PRESIDIO A CASTELFIORENTINO PER L'APERTURA
DEI GIARDINI AI CANI


Firenze, 30 giugno 2008

Si e' svolto domenica 29 giugno il presidio dimostrativo nella area di divieto di accesso ai cani situata all'interno dell'anello di piazza Gramsci a Castelfiorentino.
Lo slogan giardini aperti ai cani se condotti da persone civili ed educate (con sacchetto e guinzaglio) ha trovato l'adesione di molti passanti.
Si tratta di difendere un principio incontestabile: solo chi trasgredisce deve essere punito. E' intervenuta la Polizia municipale che, constatando la violazione dell'ordinanza 15/2008, che invece punisce tutti i detentori di cani che si trovino in determinate zone, ha sanzionato i tre rappresentanti di associazioni animaliste nazionali: 100%Animalisti, CEDA onlus e OIPA Italia onlus.

Abbiamo fatto annotare che i cani erano tenuti a guinzaglio e che i detentori erano in possesso del necessario per la raccolta delle deiezioni: eravamo cittadini rispettosi delle regole del vivere civile ma siamo stati puniti lo stesso.

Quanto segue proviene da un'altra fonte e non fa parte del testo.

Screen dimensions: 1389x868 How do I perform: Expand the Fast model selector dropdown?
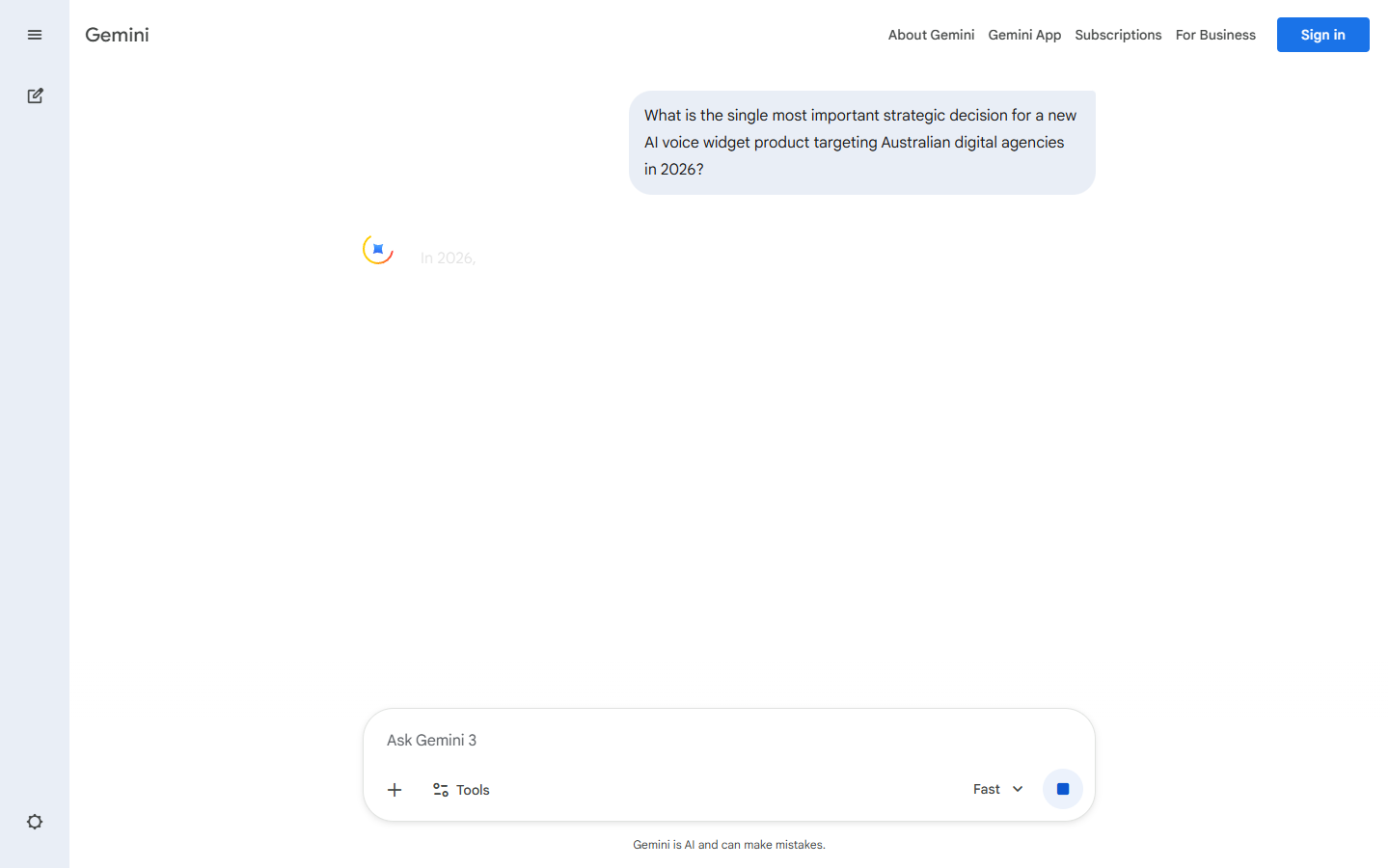(x=997, y=789)
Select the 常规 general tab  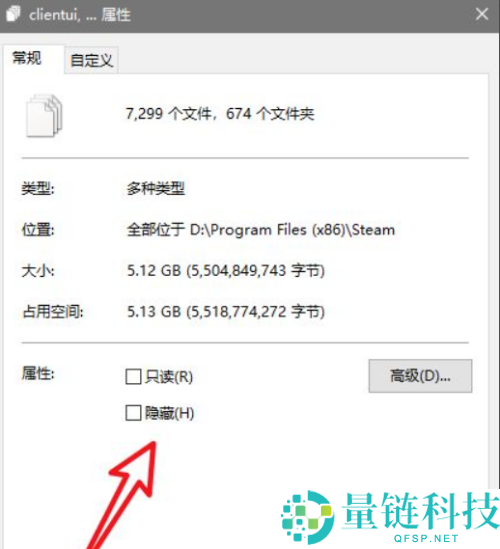click(27, 58)
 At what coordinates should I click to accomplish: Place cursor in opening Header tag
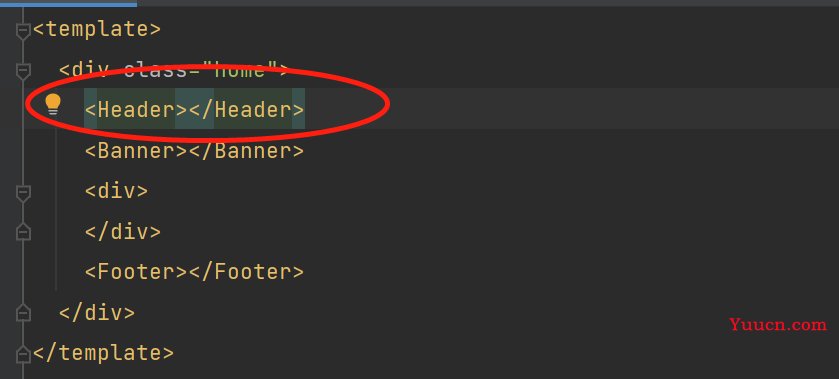click(136, 110)
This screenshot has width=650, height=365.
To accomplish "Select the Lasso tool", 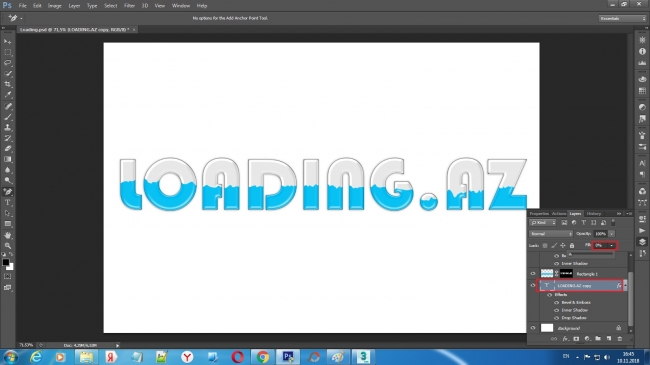I will [8, 63].
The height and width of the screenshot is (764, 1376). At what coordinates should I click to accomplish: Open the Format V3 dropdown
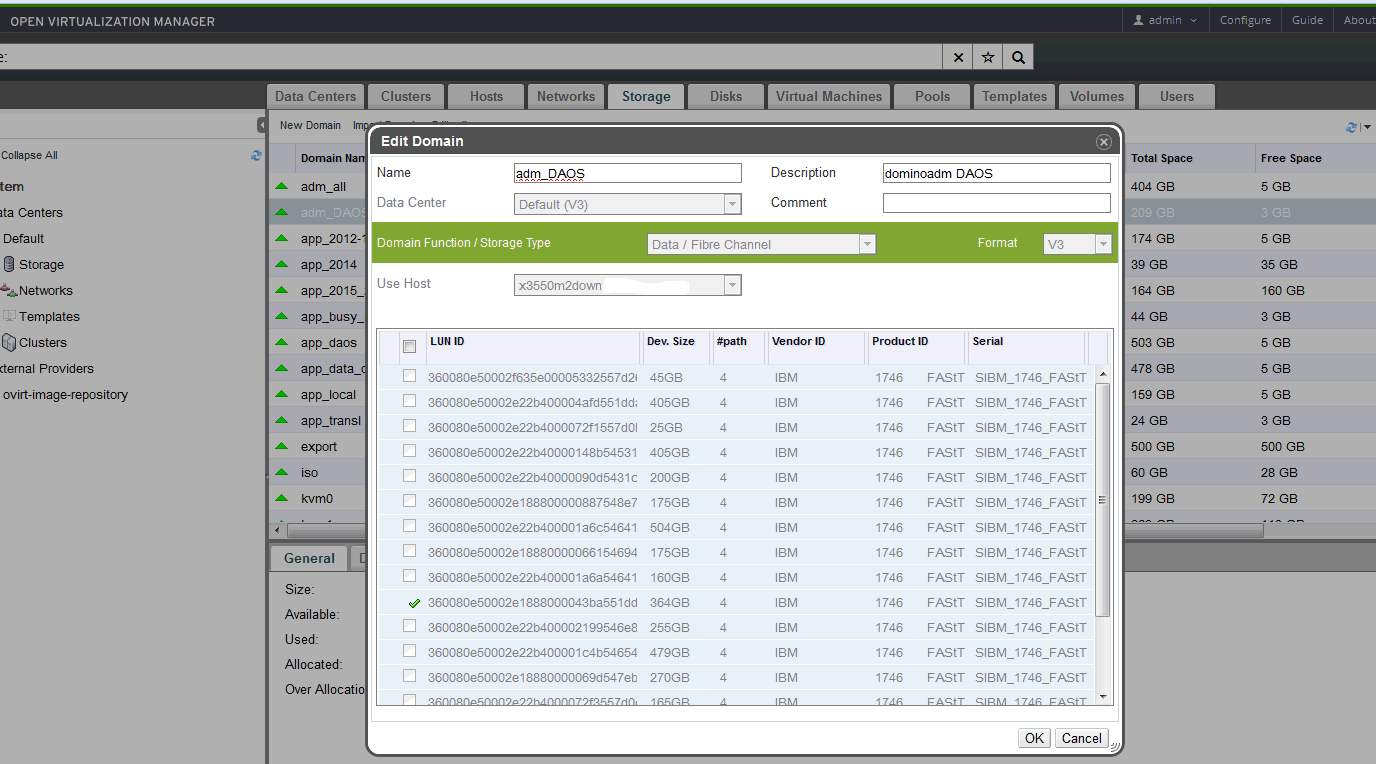[1103, 244]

Ora ci muoveremo impugnando i verbali: già il TAR del Veneto annullò un'ordinanza del Sindaco di Treviso: è profondamente ingiusto punire tutti i detentori di cani, anche se seguono le più elementari regole del vivere civile; basterebbe multare chi – in quelle zone ora vietate tout court – non possieda almeno un sacchetto per la raccolta delle deiezioni: è un semplice metodo per distinguere chi realmente vuole rispettare le regole di convivenza civile.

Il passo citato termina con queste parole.